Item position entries
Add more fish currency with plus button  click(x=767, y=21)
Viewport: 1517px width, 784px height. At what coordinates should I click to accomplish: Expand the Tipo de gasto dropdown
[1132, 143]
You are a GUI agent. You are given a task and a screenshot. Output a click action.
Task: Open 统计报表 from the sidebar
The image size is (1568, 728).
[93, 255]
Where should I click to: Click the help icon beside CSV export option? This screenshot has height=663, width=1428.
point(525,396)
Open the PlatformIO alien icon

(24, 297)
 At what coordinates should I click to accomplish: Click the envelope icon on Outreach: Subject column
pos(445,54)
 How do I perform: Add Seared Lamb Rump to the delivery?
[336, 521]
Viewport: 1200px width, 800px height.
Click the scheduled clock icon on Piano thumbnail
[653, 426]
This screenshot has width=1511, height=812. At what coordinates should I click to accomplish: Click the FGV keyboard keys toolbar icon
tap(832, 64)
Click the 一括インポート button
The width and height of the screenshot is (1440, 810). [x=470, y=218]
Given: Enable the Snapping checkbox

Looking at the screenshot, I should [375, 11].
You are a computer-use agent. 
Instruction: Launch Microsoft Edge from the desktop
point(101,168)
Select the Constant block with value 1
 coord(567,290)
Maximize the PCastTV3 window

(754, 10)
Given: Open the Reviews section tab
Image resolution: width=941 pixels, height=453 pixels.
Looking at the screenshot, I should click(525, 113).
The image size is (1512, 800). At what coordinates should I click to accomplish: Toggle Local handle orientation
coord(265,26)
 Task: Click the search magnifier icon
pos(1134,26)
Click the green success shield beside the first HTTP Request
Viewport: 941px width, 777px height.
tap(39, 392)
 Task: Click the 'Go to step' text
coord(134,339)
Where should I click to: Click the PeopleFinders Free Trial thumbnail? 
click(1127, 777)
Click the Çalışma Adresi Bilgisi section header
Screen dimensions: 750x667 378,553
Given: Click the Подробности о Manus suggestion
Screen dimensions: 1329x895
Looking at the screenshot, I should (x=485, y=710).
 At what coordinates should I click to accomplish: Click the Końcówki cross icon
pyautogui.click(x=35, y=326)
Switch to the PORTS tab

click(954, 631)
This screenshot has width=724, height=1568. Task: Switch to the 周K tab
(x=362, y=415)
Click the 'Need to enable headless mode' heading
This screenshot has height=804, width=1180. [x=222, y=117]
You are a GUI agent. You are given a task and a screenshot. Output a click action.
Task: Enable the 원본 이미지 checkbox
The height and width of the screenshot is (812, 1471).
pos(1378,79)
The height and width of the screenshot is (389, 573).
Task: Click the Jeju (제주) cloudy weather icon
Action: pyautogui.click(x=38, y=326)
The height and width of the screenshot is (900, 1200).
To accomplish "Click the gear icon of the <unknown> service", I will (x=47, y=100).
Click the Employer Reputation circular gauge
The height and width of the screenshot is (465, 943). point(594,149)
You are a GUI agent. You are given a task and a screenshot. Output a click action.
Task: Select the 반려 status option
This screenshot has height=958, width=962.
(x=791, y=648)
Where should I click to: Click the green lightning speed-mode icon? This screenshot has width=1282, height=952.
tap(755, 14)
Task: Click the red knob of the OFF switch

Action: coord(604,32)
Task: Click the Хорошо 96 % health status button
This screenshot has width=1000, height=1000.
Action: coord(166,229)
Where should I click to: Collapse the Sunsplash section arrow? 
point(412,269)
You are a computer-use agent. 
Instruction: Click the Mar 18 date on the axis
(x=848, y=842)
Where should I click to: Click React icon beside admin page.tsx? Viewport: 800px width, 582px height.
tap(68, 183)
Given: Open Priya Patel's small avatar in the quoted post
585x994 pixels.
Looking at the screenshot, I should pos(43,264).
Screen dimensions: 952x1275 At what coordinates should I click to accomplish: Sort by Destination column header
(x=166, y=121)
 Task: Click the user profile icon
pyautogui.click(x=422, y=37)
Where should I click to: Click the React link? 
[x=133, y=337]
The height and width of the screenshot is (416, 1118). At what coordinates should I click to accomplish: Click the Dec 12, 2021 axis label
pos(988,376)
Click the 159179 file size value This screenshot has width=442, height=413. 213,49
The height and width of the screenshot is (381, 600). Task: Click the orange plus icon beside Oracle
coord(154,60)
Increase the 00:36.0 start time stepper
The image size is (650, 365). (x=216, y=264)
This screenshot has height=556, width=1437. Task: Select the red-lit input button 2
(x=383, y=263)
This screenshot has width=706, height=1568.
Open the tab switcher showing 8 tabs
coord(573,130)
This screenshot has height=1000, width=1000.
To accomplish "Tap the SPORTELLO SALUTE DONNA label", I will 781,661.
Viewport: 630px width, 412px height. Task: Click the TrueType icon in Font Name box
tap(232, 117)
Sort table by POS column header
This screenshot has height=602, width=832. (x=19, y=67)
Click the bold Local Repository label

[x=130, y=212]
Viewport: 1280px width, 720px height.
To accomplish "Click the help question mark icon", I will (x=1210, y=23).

*Given instruction*. Change "Viewport" to "Window size" everywhere in the items above and give them again with nothing else altered.

*Response for this exercise*.
Add more fish currency with plus button  click(x=767, y=21)
Window size: 1517px width, 784px height. At what coordinates should I click to accomplish: Expand the Tipo de gasto dropdown
[1132, 143]
You are a GUI agent. You are given a task and a screenshot. Output a click action.
Task: Open 统计报表 from the sidebar
The image size is (1568, 728).
[93, 255]
Where should I click to: Click the help icon beside CSV export option? This screenshot has height=663, width=1428.
point(525,396)
Open the PlatformIO alien icon

(24, 297)
 At what coordinates should I click to accomplish: Click the envelope icon on Outreach: Subject column
pos(445,54)
 How do I perform: Add Seared Lamb Rump to the delivery?
[336, 521]
Window size: 1200px width, 800px height.
Click the scheduled clock icon on Piano thumbnail
[653, 426]
This screenshot has width=1511, height=812. At what coordinates should I click to accomplish: Click the FGV keyboard keys toolbar icon
tap(832, 64)
Click the 一括インポート button
The width and height of the screenshot is (1440, 810). [x=470, y=218]
Given: Enable the Snapping checkbox

Looking at the screenshot, I should [375, 11].
You are a computer-use agent. 
Instruction: Launch Microsoft Edge from the desktop
point(101,168)
Select the Constant block with value 1
 coord(567,290)
Maximize the PCastTV3 window

(754, 10)
Given: Open the Reviews section tab
Image resolution: width=941 pixels, height=453 pixels.
Looking at the screenshot, I should click(525, 113).
The image size is (1512, 800). At what coordinates should I click to accomplish: Toggle Local handle orientation
coord(265,26)
 Task: Click the search magnifier icon
pos(1134,26)
Click the green success shield beside the first HTTP Request
Window size: 941px width, 777px height.
tap(39, 392)
 Task: Click the 'Go to step' text
coord(134,339)
Where should I click to: Click the PeopleFinders Free Trial thumbnail? 
click(1127, 777)
Click the Çalışma Adresi Bilgisi section header
Screen dimensions: 750x667 378,553
Given: Click the Подробности о Manus suggestion
Screen dimensions: 1329x895
Looking at the screenshot, I should (x=485, y=710).
 At what coordinates should I click to accomplish: Click the Końcówki cross icon
pyautogui.click(x=35, y=326)
Switch to the PORTS tab

click(954, 631)
This screenshot has width=724, height=1568. Task: Switch to the 周K tab
(x=362, y=415)
Click the 'Need to enable headless mode' heading
This screenshot has height=804, width=1180. [x=222, y=117]
You are a GUI agent. You are given a task and a screenshot. Output a click action.
Task: Enable the 원본 이미지 checkbox
The height and width of the screenshot is (812, 1471).
pos(1378,79)
The height and width of the screenshot is (389, 573).
Task: Click the Jeju (제주) cloudy weather icon
Action: pyautogui.click(x=38, y=326)
The height and width of the screenshot is (900, 1200).
To accomplish "Click the gear icon of the <unknown> service", I will (x=47, y=100).
Click the Employer Reputation circular gauge
The height and width of the screenshot is (465, 943). point(594,149)
You are a GUI agent. You are given a task and a screenshot. Output a click action.
Task: Select the 반려 status option
This screenshot has height=958, width=962.
(x=791, y=648)
Where should I click to: Click the green lightning speed-mode icon? This screenshot has width=1282, height=952.
tap(755, 14)
Task: Click the red knob of the OFF switch

Action: coord(604,32)
Task: Click the Хорошо 96 % health status button
This screenshot has width=1000, height=1000.
Action: coord(166,229)
Where should I click to: Collapse the Sunsplash section arrow? 
point(412,269)
You are a computer-use agent. 
Instruction: Click the Mar 18 date on the axis
(x=848, y=842)
Where should I click to: Click React icon beside admin page.tsx? Window size: 800px width, 582px height.
tap(68, 183)
Given: Open Priya Patel's small avatar in the quoted post
585x994 pixels.
Looking at the screenshot, I should pos(43,264).
Screen dimensions: 952x1275 At what coordinates should I click to accomplish: Sort by Destination column header
(x=166, y=121)
 Task: Click the user profile icon
pyautogui.click(x=422, y=37)
Where should I click to: Click the React link? 
[x=133, y=337]
The height and width of the screenshot is (416, 1118). At what coordinates should I click to accomplish: Click the Dec 12, 2021 axis label
pos(988,376)
Click the 159179 file size value This screenshot has width=442, height=413. 213,49
The height and width of the screenshot is (381, 600). Task: Click the orange plus icon beside Oracle
coord(154,60)
Increase the 00:36.0 start time stepper
The image size is (650, 365). (x=216, y=264)
This screenshot has height=556, width=1437. Task: Select the red-lit input button 2
(x=383, y=263)
This screenshot has width=706, height=1568.
Open the tab switcher showing 8 tabs
coord(573,130)
This screenshot has height=1000, width=1000.
To accomplish "Tap the SPORTELLO SALUTE DONNA label", I will 781,661.
Window size: 630px width, 412px height. Task: Click the TrueType icon in Font Name box
tap(232, 117)
Sort table by POS column header
This screenshot has height=602, width=832. (x=19, y=67)
Click the bold Local Repository label

[x=130, y=212]
Window size: 1280px width, 720px height.
To accomplish "Click the help question mark icon", I will (x=1210, y=23).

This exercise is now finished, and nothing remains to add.